Exercise directions -> Output exactly the lines between the line that contains "At what coordinates" and the last line of the material, counting both.

━━ Provided information

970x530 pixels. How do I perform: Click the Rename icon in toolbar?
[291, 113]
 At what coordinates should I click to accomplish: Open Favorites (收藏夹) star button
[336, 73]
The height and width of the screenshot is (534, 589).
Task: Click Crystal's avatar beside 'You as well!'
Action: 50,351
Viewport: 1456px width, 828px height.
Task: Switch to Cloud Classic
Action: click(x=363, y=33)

━━━━

Solution ->
 At what coordinates should I click to accomplish: Open Favorites (收藏夹) star button
[336, 73]
The height and width of the screenshot is (534, 589).
Task: Click Crystal's avatar beside 'You as well!'
Action: 50,351
Viewport: 1456px width, 828px height.
Task: Switch to Cloud Classic
Action: click(x=363, y=33)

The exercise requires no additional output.